Tokyo — If the short-lived administrations of Japan's last five prime ministers weren't proof enough, Friday's cabinet reshuffle should leave no one in doubt over the dysfunction that blights the country's politics.

Faced with a public debt at about 200 percent of its GDP, soaring social welfare costs and additional pressure from the cost of the post-disaster recovery, the only immediate way to break the impasse was not policy discussion but the removal of two errant cabinet ministers.

Having resisted opposition calls to sack two ministers who were censured by the opposition-controlled upper house last month, the prime minister, Yoshihiko Noda relented in a reshuffle that saw five of 17 cabinet members replaced.

The former defence minister, Yasuo Ichikawa, had drawn criticism for saying he knew little about the 1995 rape of a schoolgirl by three US servicemen in Okinawa, a crime that galvanized opposition to the US military presence on the island. To make matters worse, he described the rape as an "orgy."
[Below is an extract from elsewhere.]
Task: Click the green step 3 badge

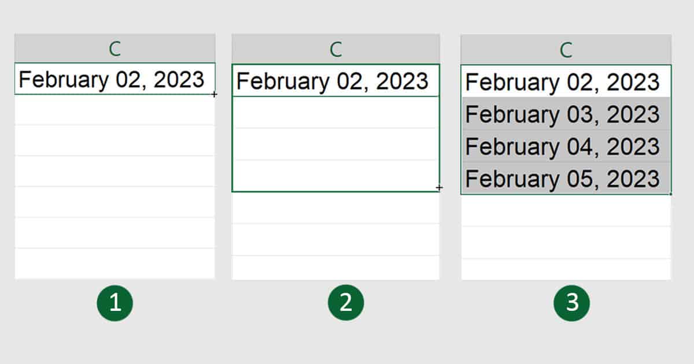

Noda's former consumer affairs minister, Kenji Yamaoka, was fired for his support of a pyramid investment scheme, despite its shady connotations, and for likening the euro zone crisis to the 11 March tsunami.

Opposition parties had threatened to boycott tax reform proposals unless the ministers were fired, but it is far from certain that Noda's gesture will bring them on board.

His proposal to double the sales tax to 10 percent by 2015 has little public support, although there is a grudging acceptance that the measure may be the only way Japan can deal with its debt problems.

Sensing an opportunity to strike at Noda's Democratic Party of Japan — itself divided over tax rises — the opposition has called for an early general election.

The voters, meanwhile, are registering their disapproval of the gridlock, just months after Japan was struck by its worst disaster for more than 60 years.